GNL : Le Royaume-Uni se tourne vers l’Algérie face au déclin en mer du Nord
L’Algérie renforce sa présence sur le marché énergétique britannique, alors que le Royaume-Uni fait face à un déclin de sa production en mer du Nord. Ce contexte critique pousse le pays à augmenter ses importations de gaz naturel liquéfié (GNL), dont la part pourrait atteindre 85 % d’ici 2035.

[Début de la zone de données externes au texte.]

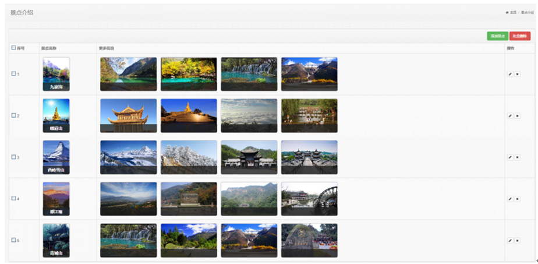Open the stone monument photo in row 5
The width and height of the screenshot is (538, 264).
click(x=309, y=240)
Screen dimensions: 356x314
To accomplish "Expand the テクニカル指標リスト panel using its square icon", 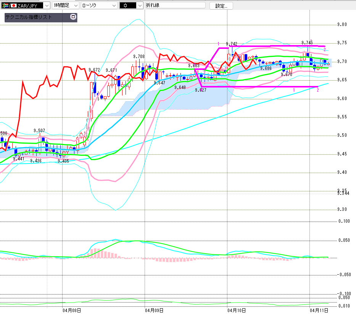I will [73, 17].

La situation actuelle est marquée par une chute significative de la production britannique, qui a atteint environ 28 milliards de mètres cubes en 2025, représentant seulement 41 % des besoins nationaux. Selon Jonathan Leake, éditeur énergie au sein de The Telegraph, les prévisions sont alarmantes : la production pourrait être divisée par deux dans les quatre prochaines années, tombant à 14 milliards de mètres cubes, avant de s’effondrer à seulement 6 milliards d’ici 2035.
Face à cette crise imminente, la dépendance du Royaume-Uni vis-à-vis des importations de gaz devrait dépasser les 70 % dès 2030, atteignant un seuil critique de 85 % en 2035. Pour répondre à cette demande croissante, le GNL devient une nécessité incontournable.

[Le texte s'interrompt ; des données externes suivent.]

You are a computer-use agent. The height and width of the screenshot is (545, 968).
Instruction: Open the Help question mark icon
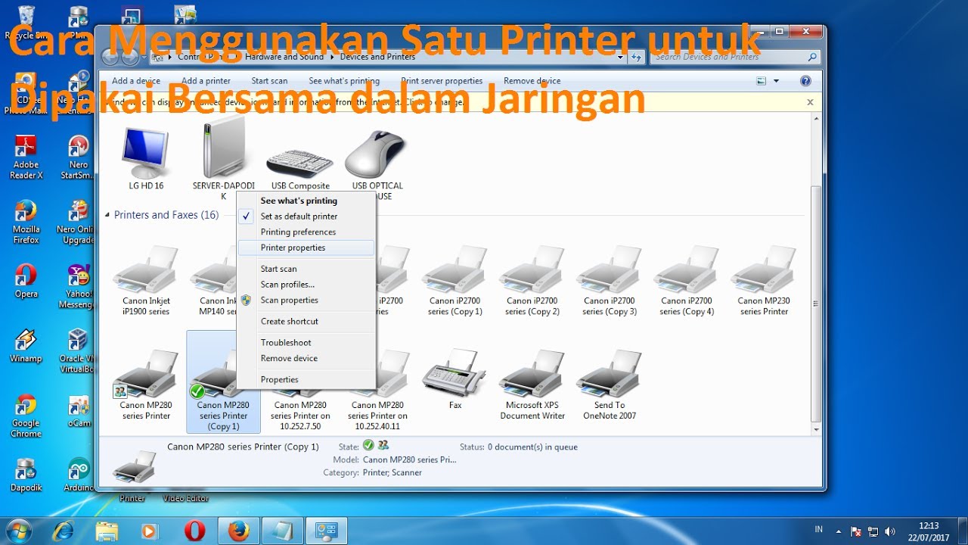[805, 81]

Dans ce contexte, l’Algérie se positionne comme un fournisseur stratégique, aux côtés des États-Unis, du Qatar, de la Chine, de la Guinée équatoriale et de la Turquie. En 2025, les importations britanniques de GNL ont connu une augmentation significative de 24 %. La montée en puissance de l’Algérie sur le marché britannique est d’autant plus cruciale que les tensions sur les approvisionnements européens s’intensifient, exacerbées par la baisse de la production locale et l’accroissement du déficit énergétique.

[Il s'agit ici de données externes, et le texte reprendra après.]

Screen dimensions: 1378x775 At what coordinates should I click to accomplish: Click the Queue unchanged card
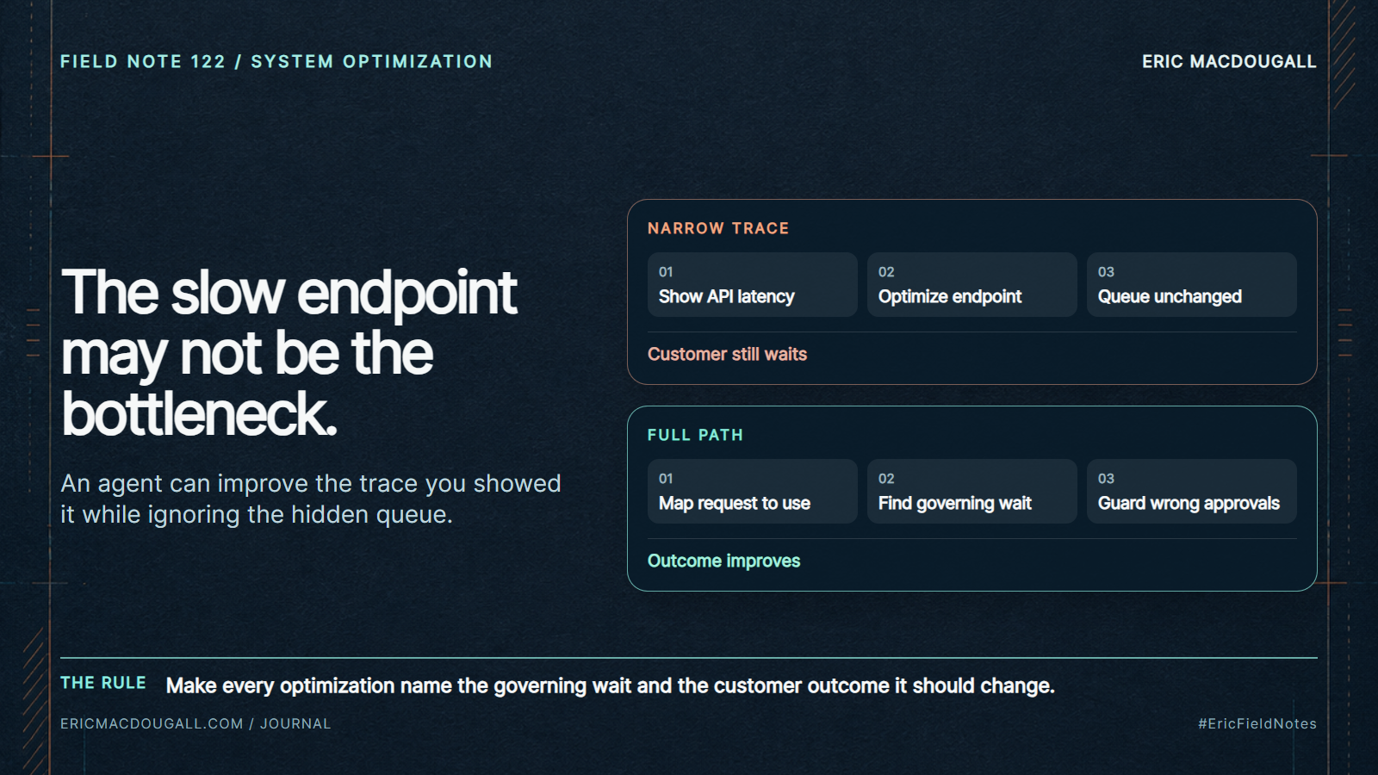(x=1191, y=284)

L’Algérie, en tant qu’acteur majeur de l’industrie gazière mondiale, renforce ainsi son rôle de partenaire clé pour l’Europe. Grâce à ses capacités de production robustes et à ses infrastructures d’exportation flexibles, l’Algérie est bien placée pour tirer parti des opportunités offertes par le marché britannique dans les années à venir.